SQLite Forum

Searching in text columns with Unicode folding
Login
I'm [still](https://sqlite.org/forum/info/16b3e8bbe5f27f0f) struggling to achieve Unicode aware, case insensitive LIKE searching using an index. This isn't exotic and should be easy! Think about names containing letters with diaeresis in languages like Spanish, German, French, Turkish etc. The [FAQ entry](https://sqlite.org/faq.html#q18) isn't quite satisfying.

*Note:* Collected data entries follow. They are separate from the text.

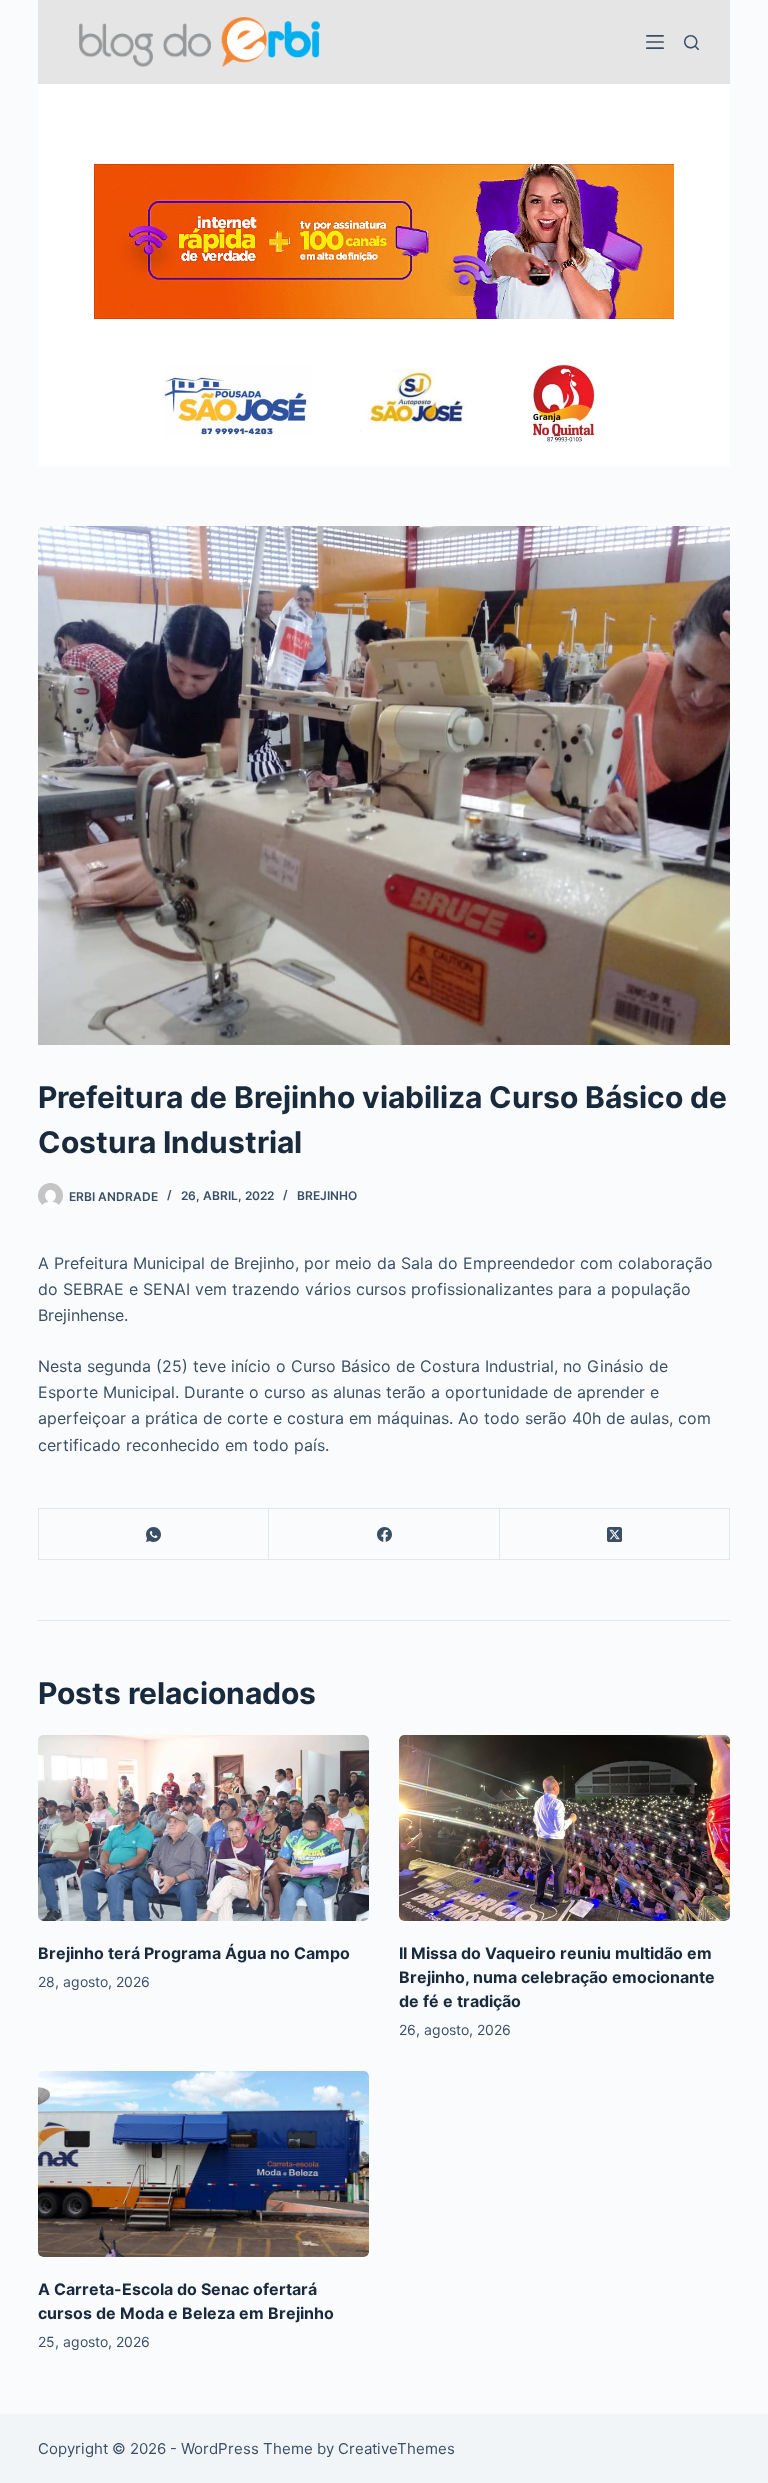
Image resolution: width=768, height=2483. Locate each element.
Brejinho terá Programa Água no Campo (194, 1953)
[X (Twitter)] (615, 1534)
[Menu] (655, 42)
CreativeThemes (396, 2448)
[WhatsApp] (154, 1534)
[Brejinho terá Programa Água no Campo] (203, 1828)
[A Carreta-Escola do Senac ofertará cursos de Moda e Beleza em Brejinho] (203, 2164)
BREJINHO (327, 1195)
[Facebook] (384, 1534)
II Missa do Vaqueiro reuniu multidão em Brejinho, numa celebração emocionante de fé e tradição (557, 1977)
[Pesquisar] (691, 42)
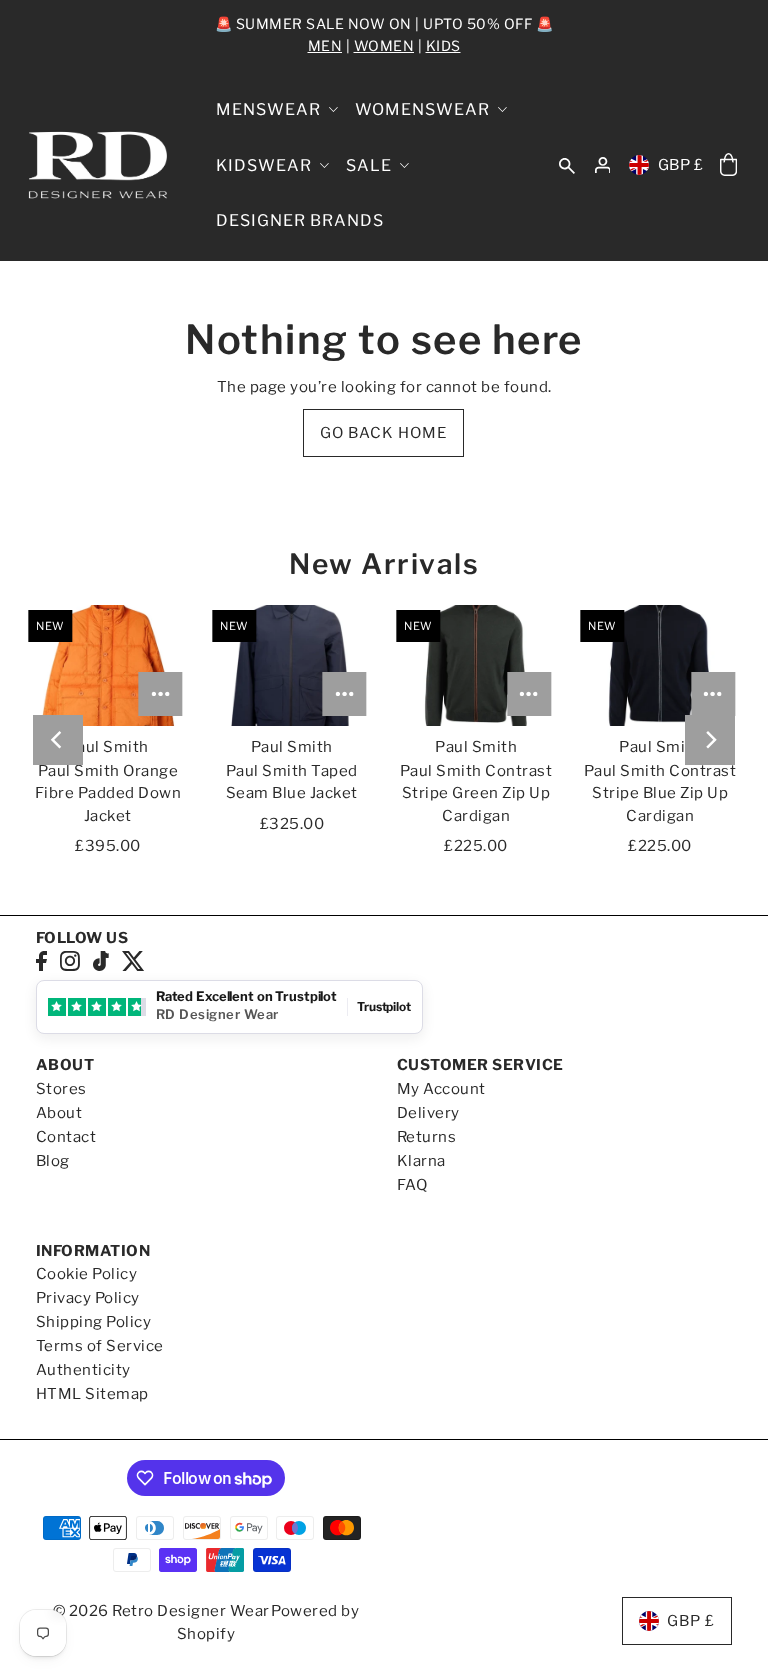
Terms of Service (100, 1346)
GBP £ (681, 165)
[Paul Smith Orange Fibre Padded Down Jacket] (108, 665)
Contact (66, 1137)
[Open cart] (728, 165)
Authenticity (83, 1370)
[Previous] (58, 740)
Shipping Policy (94, 1322)
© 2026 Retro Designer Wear (161, 1611)
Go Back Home (383, 433)
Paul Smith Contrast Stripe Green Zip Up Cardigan (476, 793)
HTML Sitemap (92, 1394)
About (59, 1113)
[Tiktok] (101, 960)
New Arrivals (384, 564)
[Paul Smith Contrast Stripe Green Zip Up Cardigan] (476, 665)
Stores (61, 1089)
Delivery (428, 1113)
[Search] (567, 165)
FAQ (412, 1185)
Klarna (421, 1161)
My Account (441, 1089)
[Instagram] (70, 960)
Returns (427, 1137)
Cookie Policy (87, 1274)
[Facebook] (41, 960)
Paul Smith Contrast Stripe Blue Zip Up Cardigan (660, 793)
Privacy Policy (88, 1298)
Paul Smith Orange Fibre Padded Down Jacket (108, 793)
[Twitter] (133, 960)
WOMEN (384, 45)
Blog (53, 1161)
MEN (325, 45)
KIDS (443, 45)
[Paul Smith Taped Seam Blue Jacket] (292, 665)
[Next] (710, 740)
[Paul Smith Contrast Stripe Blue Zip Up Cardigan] (660, 665)
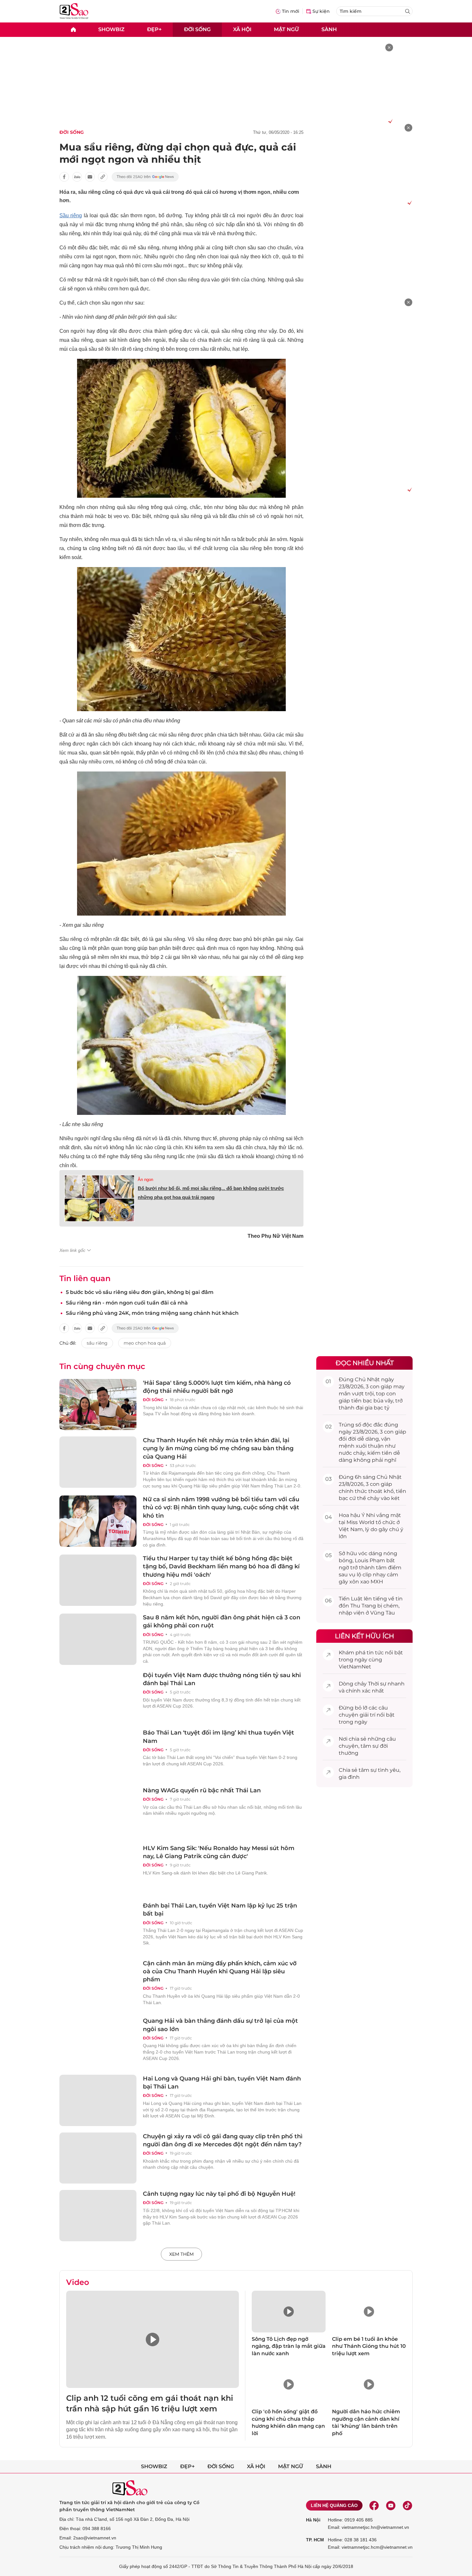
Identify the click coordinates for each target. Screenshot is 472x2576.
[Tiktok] (407, 2505)
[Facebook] (374, 2505)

A **COLLATE NOCASE** index will only handle ASCII. What I really would like to see is a COLLATE UNICODE (or something similar) that will simply do the right thing. Is there any chance of this happening (in the foreseeable future)? The necessary machinery seems to be already available in the FTS5 extension in the unicode61 tokenizer, see below.

The **icu extension** doesn't really help, because it replaces the SQL like() function which automatically [disables](https://www.sqlite.org/optoverview.html#the_like_optimization) the use of any index for the LIKE operator, regardless of the collation, so this will slow down with large data sets. As it affects every LIKE operator, not just specific ones, it might have unwanted side effects.

The [**FTS5 extension**](https://sqlite.org/fts5.html) does Unicode folding. So I can create an FTS5 virtual table and use that for searching.  I'm not sure about the overhead (less with the options detail=column and content/content_rowid), but at least it is usable right now. It makes the queries a little more complicated, though, as both the original table and the virtual table are involved.

Another option I see is to create **"shadow" columns** for the text fields in the same table and automatically fill them by generating and indexing it like this:

```
CREATE TABLE t1 (
  name TEXT NOT NULL,
  name2 TEXT NOT NULL AS (fold_unicode(name)) STORED
);
CREATE INDEX t1_name2 ON t1(name2 COLLATE NOCASE);
SELECT rowid, name FROM t1 WHERE name2 LIKE ?;
```

The missing piece is the folding function, which exists buried somewhere in the FTS5 extension. Unfortunately, it is not exposed as an SQL function.  How about that?  I could implement it myself, but it won't be as complete and the database won't be usable without loading the custom extension.

Are there any (simpler) other options I have overlooked?